CHAPTER THIRTY-FIVE

When Hauck got back to the station, Munoz jumped out from behind his desk. He and Steve Chrisafoulis followed him in.

“You had us checking into Sanger, LT…”

Steve dropped a thick folder on the round table next to Hauck’s desk. Steve was short, barrel chested, with wiry, graying hair and a dark mustache. He was a ten-year veteran of the NYPD who did the crossword puzzle every day, had moved up here eight years ago for an easier life, and handled most of Hauck’s fraud and bunko cases.

“What’d you find?”

Steve arranged a couple of piles. They seemed to be photocopies of bank and telephone records bound together with black clasps.

“First, I took a look at the guy’s phone records, Lieutenant…” He picked up a stack and put the sheets in front of Hauck. “His cell. What you’re seeing goes back to April…

That’s as far as I pulled.”

There were dozens of handwritten annotations Steve had made in the margins, identifying most of Sanger’s calls. Most of them seemed to be office related or to his home. Several had been highlighted in green marker. Hauck noticed these all belonged to the same number.

203-253-7797.

“Guess whose?” Freddy Munoz rested his foot up against the table.

Hauck shrugged.

“Kramer,” Steve Chrisafoulis said. “Victim Number Two.”

Hauck leafed through the calls. There seemed to be twenty or thirty of them going back six months. Sometimes in clusters—two or three in a matter of days.

They’d been speaking a couple of times a week up to the day Sanger died.

“Then there’s this…” Steve brought over a new stack, feeding Hauck individual sheets. “I looked through his bank records…You can see for yourself, they’ve got several accounts in the Fieldpoint Bank, right here in town. Checking, savings, a couple of CDs, fifteen, twenty thousand, one for each of the kids. Under forty grand, the whole ball of wax. He and his wife are the lone signatories on all accounts. There’s also an investment IRA at Smith Barney in his and his wife’s name. A shade over a hundred and fifty grand in it…”

Hauck shrugged. “The guy’s a government employee, not a hedge fund manager.”

“Yeah.” Chrisafoulis nodded. “That’s what I was thinking. So then what do you make of this?”

He pulled out another couple of pages. He slid them to Hauck. “He’s got this other account…Not in Greenwich. Not with his wife’s name on it. But up in Hartford. Bank of America. And just him on it—no one else.”

Hauck leaned over the detective’s shoulder and read.

“I mean, the guy’s a federal attorney, right? So I figured, he’s just parking away a few bucks for the kids’ college fund.”

At the top, where the current balance was, it read $427,651.

Hauck stopped on it.

Freddy Munoz was grinning. “Like you said, LT, the guy’s just a government employee, right?”

“Check out the size of these deposits,” Steve said, sliding a pencil down the page. “Forty-three K, thirty-one thousand. Twenty-eight…And the withdrawals…Generally thesame—fifteen to twenty grand. Why does a government lawyer keep a private account with twice what they have jointly to their names stashed away there and totally separate from his wife?”
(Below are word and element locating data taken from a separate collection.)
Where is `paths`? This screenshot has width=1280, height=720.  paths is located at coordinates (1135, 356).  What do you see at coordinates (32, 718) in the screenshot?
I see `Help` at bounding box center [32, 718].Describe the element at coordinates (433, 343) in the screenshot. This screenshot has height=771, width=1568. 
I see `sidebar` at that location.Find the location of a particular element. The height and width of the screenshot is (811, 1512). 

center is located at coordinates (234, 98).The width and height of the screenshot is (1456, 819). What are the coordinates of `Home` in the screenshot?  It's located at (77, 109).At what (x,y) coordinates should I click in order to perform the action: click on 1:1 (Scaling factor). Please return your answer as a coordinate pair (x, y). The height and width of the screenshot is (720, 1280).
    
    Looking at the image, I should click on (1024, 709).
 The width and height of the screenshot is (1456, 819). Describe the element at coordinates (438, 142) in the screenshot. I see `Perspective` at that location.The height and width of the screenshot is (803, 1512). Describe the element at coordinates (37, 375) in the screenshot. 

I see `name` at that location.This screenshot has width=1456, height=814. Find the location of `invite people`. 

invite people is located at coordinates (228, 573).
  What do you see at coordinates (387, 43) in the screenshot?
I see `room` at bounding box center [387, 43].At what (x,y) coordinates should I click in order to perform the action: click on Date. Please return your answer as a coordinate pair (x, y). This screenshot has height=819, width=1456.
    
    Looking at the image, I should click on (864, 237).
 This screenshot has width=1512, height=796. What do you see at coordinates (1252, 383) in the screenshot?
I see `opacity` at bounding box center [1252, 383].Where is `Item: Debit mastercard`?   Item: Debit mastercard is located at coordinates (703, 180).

“And more to the point, where does a guy who pulls in ninety, maybe a hundred grand even get those kinds of funds?”

In itself, it didn’t prove anything. It could all be family money he didn’t want to commingle with his wife’s. Or investment income from something they hadn’t found yet.

“I don’t know,” Hauck said, “but I think we’re going to find out from Wendy.”

“Before you do…” Chrisafoulis took a last sheet out of the folder. “There might be one last thing you want to ask her, sir.”